Each model in the chain is a fresh round-trip. By default we cap at 3 model attempts per request so a long fallback chain doesn't blow your hot-path latency. Configurable per project under Settings → Routing.
Provider timeouts (BYOK only)
When you bring your own provider keys (BYOK, coming Phase 6), set per-provider timeouts to trigger fast failover:
providerOptions: {
gateway: {
providerTimeouts: {
byok: { openai: 10000 }, // 10s — fail over after that
},
},
}Range: 1,000–789,000ms (~13 min). Once the first token arrives, the timeout is cleared.

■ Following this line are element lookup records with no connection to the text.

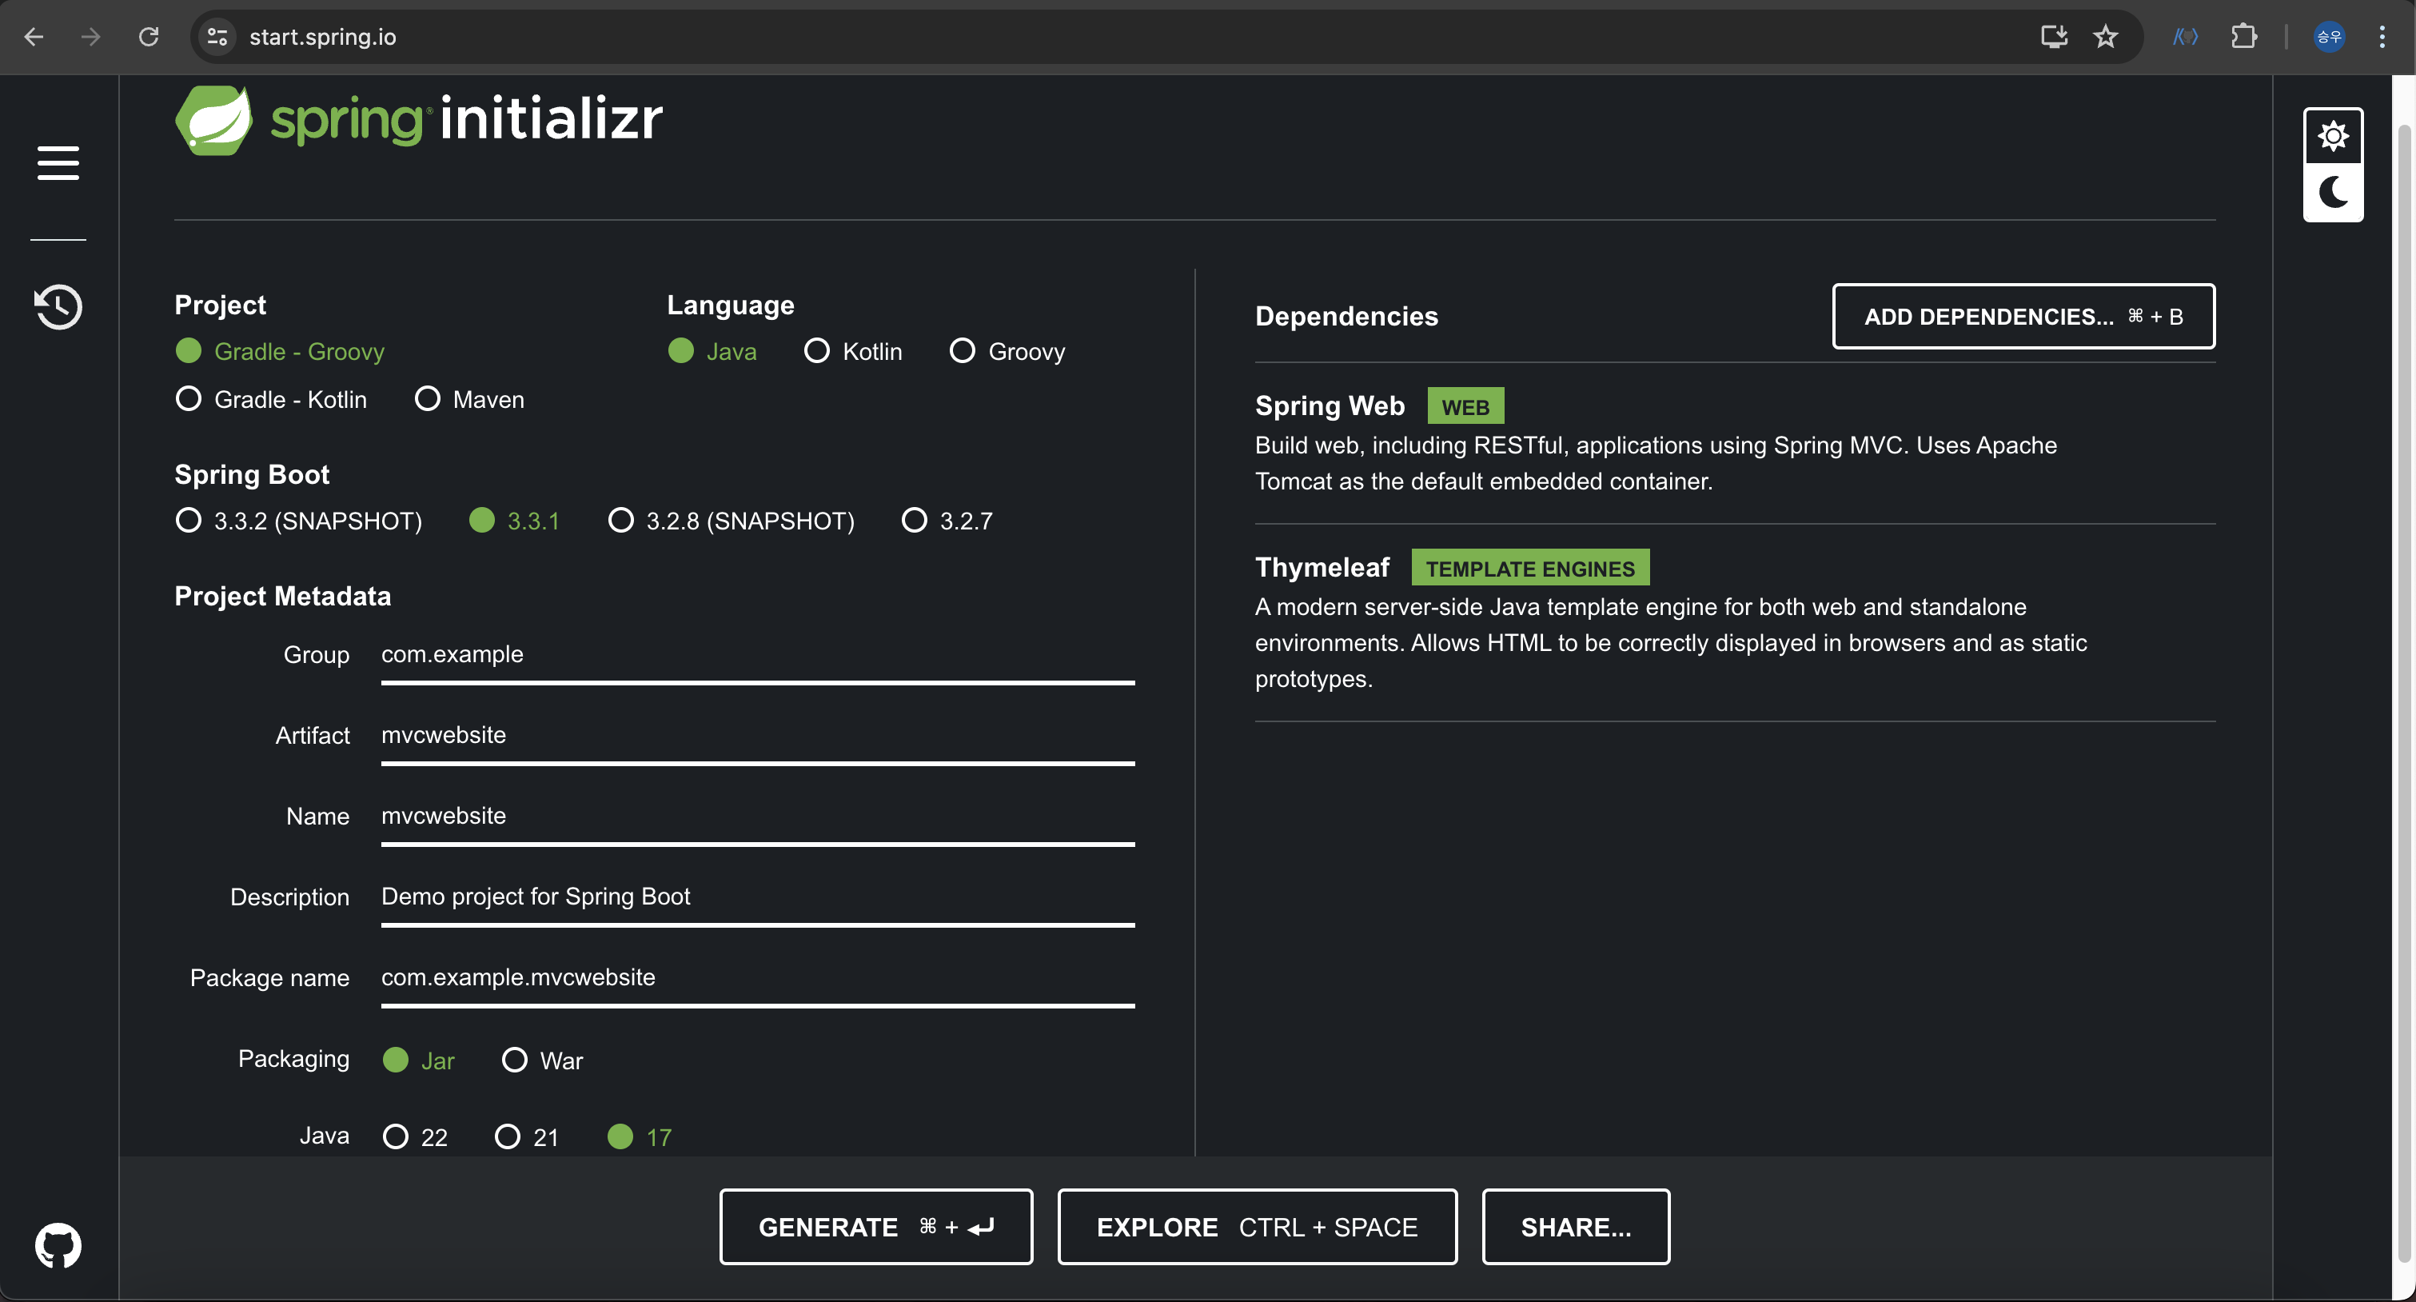Click the Generate button
This screenshot has height=1302, width=2416.
[x=876, y=1227]
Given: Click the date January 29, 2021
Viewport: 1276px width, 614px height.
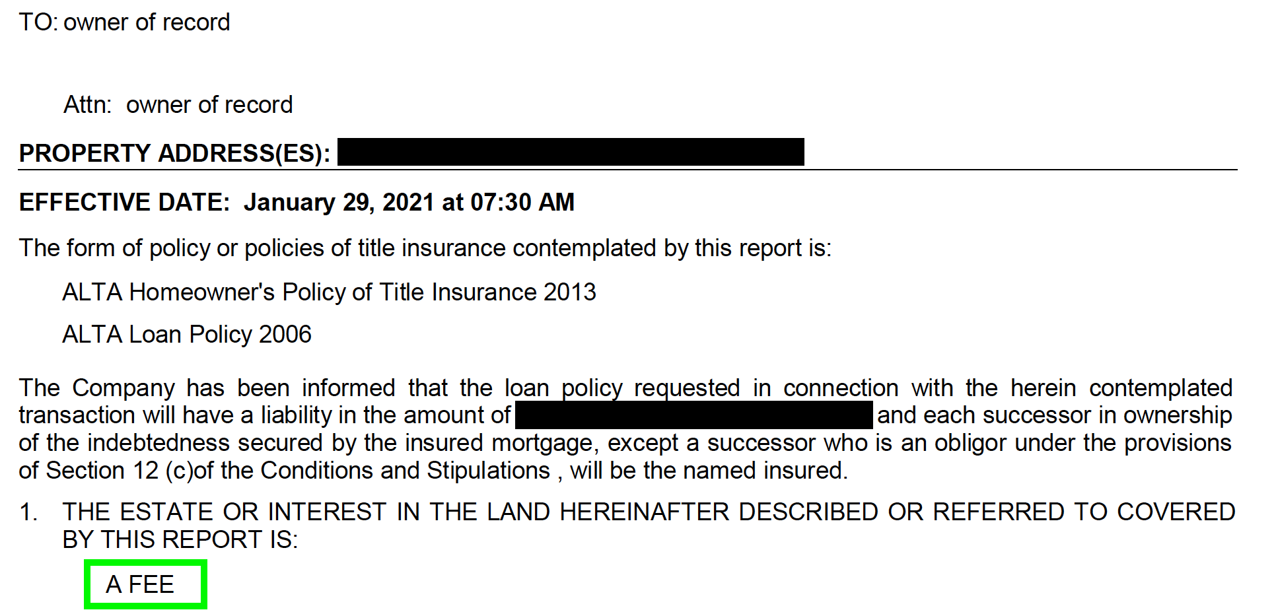Looking at the screenshot, I should pyautogui.click(x=339, y=202).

Inspecting what actually ran
The response includes a providerMetadata.gateway object with the full attempt history:
const result = streamText({ ... })
console.log(JSON.stringify(await result.providerMetadata, null, 2)){
"gateway": {
"routing": {
"originalModelId": "anthropic/claude-opus-4.6",
"resolvedProvider": "bedrock",
"fallbacksAvailable": ["anthropic", "vertex"],
"modelAttempts": [
{
"modelId": "anthropic:claude-opus-4-6",
"success": true,
"providerAttempts": [
{ "provider": "bedrock", "success": true, "responseTimeMs": 4521 }
]
}
]
},
"cost": "0.0045405",
"generationId": "gen_01A2B3C4D5"
}
}Useful for debugging "why did this take 4 seconds?" — every attempted provider is logged with its response time.
Default behavior
If you don't specify any routing options, Synapse Garden picks providers based on recent uptime and latency, with a small bias toward cost. This is usually what you want for production — set explicit options only when you have a reason to.